- [STATED PROBLEM]: From the line with "Home (6, 3)" up to and including the line with "Community Resources (381, 101)", write the items out again, replacing "Comments" with "Replies" and leaving everything else unchanged. Leave the pictures out of your answer.

- [DATA EXCERPTS]:
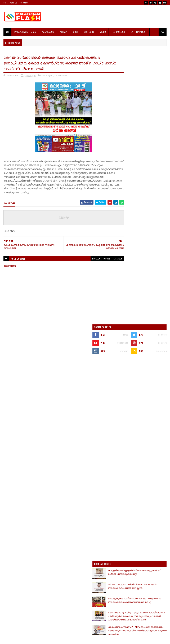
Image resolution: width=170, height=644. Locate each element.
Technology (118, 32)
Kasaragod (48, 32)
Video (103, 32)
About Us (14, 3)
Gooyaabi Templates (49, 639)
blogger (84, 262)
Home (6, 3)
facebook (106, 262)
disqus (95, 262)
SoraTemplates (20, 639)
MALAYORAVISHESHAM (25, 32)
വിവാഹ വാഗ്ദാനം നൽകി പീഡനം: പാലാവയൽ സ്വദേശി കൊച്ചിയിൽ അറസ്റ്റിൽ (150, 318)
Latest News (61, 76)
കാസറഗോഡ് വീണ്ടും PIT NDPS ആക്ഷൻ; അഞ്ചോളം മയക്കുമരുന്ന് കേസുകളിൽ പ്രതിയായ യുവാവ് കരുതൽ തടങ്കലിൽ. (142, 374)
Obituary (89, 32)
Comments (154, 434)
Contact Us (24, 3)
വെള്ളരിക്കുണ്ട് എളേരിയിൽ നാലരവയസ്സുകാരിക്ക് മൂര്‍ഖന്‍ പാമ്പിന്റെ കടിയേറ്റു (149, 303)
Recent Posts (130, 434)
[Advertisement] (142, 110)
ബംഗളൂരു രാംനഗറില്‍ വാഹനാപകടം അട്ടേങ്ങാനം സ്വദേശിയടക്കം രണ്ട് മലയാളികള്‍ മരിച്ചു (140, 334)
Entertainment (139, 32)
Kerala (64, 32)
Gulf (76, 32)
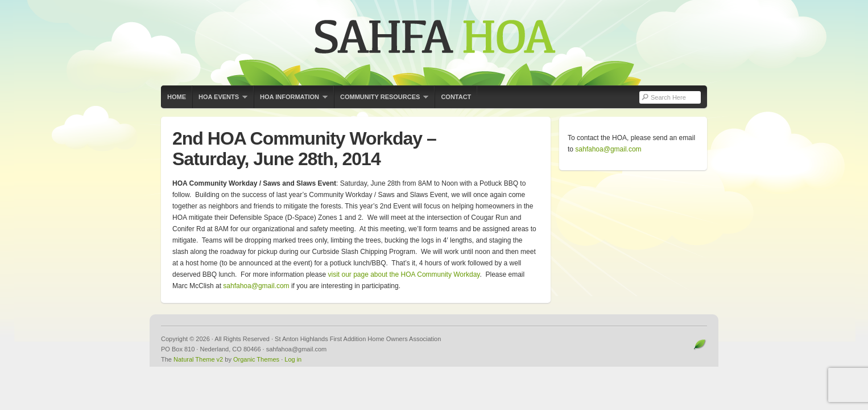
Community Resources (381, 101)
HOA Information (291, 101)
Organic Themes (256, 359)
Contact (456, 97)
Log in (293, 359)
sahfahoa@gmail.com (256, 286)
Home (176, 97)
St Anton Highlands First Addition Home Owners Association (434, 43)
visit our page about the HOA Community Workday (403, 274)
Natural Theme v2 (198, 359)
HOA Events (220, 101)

...

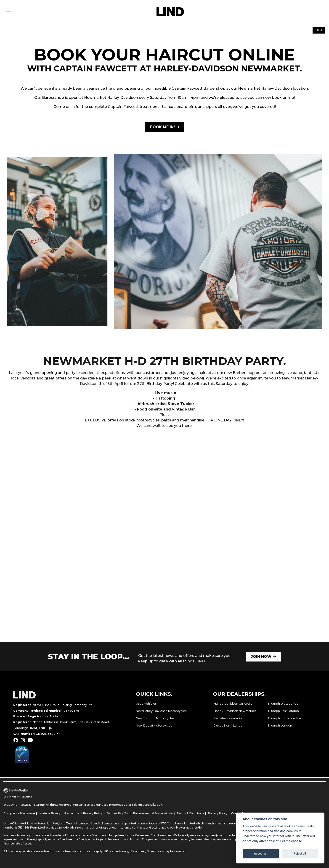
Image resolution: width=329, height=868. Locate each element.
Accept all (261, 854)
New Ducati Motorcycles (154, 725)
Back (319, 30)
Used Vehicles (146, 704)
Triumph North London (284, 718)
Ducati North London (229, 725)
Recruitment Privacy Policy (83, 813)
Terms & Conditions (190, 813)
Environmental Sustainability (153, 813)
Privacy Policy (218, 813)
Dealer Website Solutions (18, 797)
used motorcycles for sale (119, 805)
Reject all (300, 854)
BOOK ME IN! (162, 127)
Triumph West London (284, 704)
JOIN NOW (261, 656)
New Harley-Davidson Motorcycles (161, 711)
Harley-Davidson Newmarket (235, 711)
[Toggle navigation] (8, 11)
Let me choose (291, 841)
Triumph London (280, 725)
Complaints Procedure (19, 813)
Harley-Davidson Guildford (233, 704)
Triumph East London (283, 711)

- [OUTPUT]:
Home (6, 3)
facebook (106, 262)
disqus (95, 262)
SoraTemplates (20, 639)
MALAYORAVISHESHAM (25, 32)
വിവാഹ വാഗ്ദാനം നൽകി പീഡനം: പാലാവയൽ സ്വദേശി കൊച്ചിയിൽ അറസ്റ്റിൽ (150, 318)
Latest News (61, 76)
കാസറഗോഡ് വീണ്ടും PIT NDPS ആക്ഷൻ; അഞ്ചോളം മയക്കുമരുന്ന് കേസുകളിൽ പ്രതിയായ യുവാവ് കരുതൽ തടങ്കലിൽ. (142, 374)
Obituary (89, 32)
Replies (154, 434)
Contact Us (24, 3)
വെള്ളരിക്കുണ്ട് എളേരിയിൽ നാലരവയസ്സുകാരിക്ക് മൂര്‍ഖന്‍ പാമ്പിന്റെ കടിയേറ്റു (149, 303)
Recent Posts (130, 434)
[Advertisement] (142, 110)
ബംഗളൂരു രാംനഗറില്‍ വാഹനാപകടം അട്ടേങ്ങാനം സ്വദേശിയടക്കം രണ്ട് മലയാളികള്‍ മരിച്ചു (140, 334)
Entertainment (139, 32)
Kerala (64, 32)
Gulf (76, 32)
Community Resources (381, 101)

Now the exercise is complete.